Yitip giden her isim ile eksiliyoruz, daha yaşarken…
Eski fotoğraflar konuşuyor; “Her kayıp, bir parçayı da götürüyor gençliğimizden…” Hayattan kareleri barındıran fotoğraf albümleri, ölüm tutanağı oluyor zaman geçtikçe. Albümlerde kalabalık görünen insanları zaman azaltıyor doğal seyri içinde.
Zamanında siyah-beyaz deklanşöre ciddiyetle bakan yüzlerin fotoğraf çekildikten sonra nasıl neşeli bir gürültü ile dağıldıklarını düşünürüm.
Aynı insanların kaçı, aynı kare için bir daha toplanmaya kalksa, yine yan yana gelebilir ki şimdi?
Dünyaya ait en sahici “fotoğraf” ölüm aslında… Ölünün son merasiminde yakaya asılan fotoğraflar siyah-beyaz hep.
Mutluluk ile mutsuzluk üzerine en derin değerlendirmeler fotoğraflarla yapılabilir aslında.
Albümler, mutlu anların koyulduğu bir ‘hapishane’ miydi yoksa? Kendimizi gülerken gördüğümüz fotoğraflara bakarken niye ağlıyoruz ki bir zaman sonra?
Aslında sadece bir ‘mutluluk oyunu’ mu oynuyoruz fotoğraflarda? Güzelliği resimlere sığmayan kadınların yüzleri, bütün fotoğraf makinelerine gülüyor; ama çoğunun kalbi dünyaya kırgın… Nedense hep gülümsemek zorunda hissediyoruz kendimizi… Oysa fotoğraf çekilsek şimdi, gözlerimiz bulutlu çıkar bunca ayrılıktan sonra; tıpkı kenarları sararmış eski albüm yaprakları gibi.

- Yapılacak alıştırmalar
1. Eski fotoğraflar üzerine olan metne göre ölünün son merasiminde yakaya asılan fotoğraflar hangi renktedir?
2. Eski fotoğraflar üzerine olan metindeki “Mutluluk ile mutsuzluk üzerine en derin değerlendirmeler fotoğraflarla yapılabilir aslında.” cümlesini İngilizceye çevirin.
3. Eski fotoğraflar üzerine olan metni son cümlesinden sonra bir paragrafla sürdürün.

- Kayıtlı veriler
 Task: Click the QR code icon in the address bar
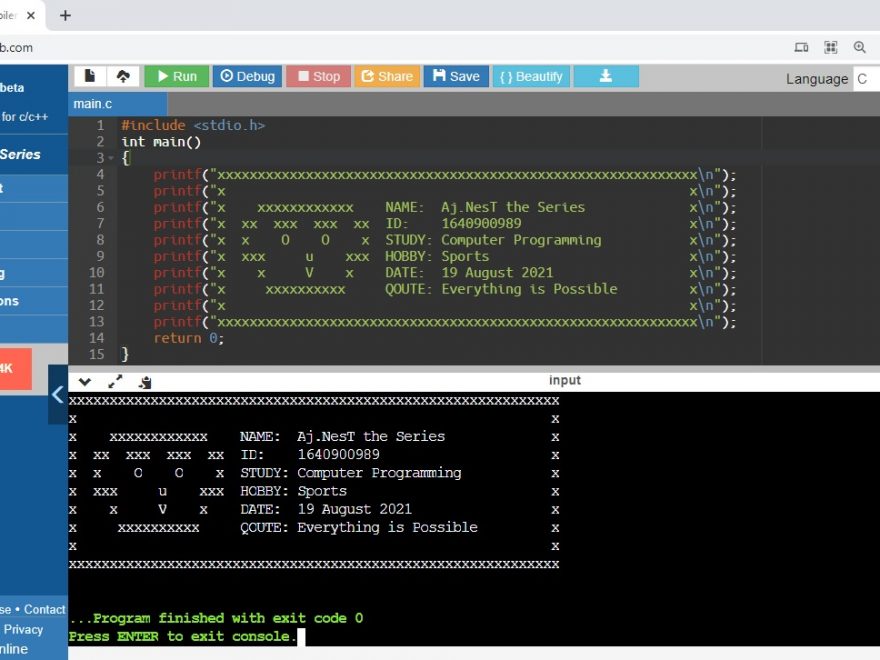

- Nihai yanıtlar
1. Siyah-beyazdır.

2. In fact, the deepest reflections on happiness and unhappiness can be made through photographs.

3.
Silinmeye yüz tutmuş resimler çok şey anlatıyor; çocukluk, saflık, aşk, yalnızlık, öfke, hüzün…
Siyah-beyaz fotoğrafları daha samimi bulurum nedense… Gerçek duyguların renge ihtiyacı yoktur. Objektife hesapsız bakılırdı eksiden.
Fotoğraf tam tanımıyla, “zaman” demektir.
“Fotoğraf, anın geçiciliğine karşı, sanatın geliştirmiş olduğu en önemli savunmadır” diyordu bir yazar.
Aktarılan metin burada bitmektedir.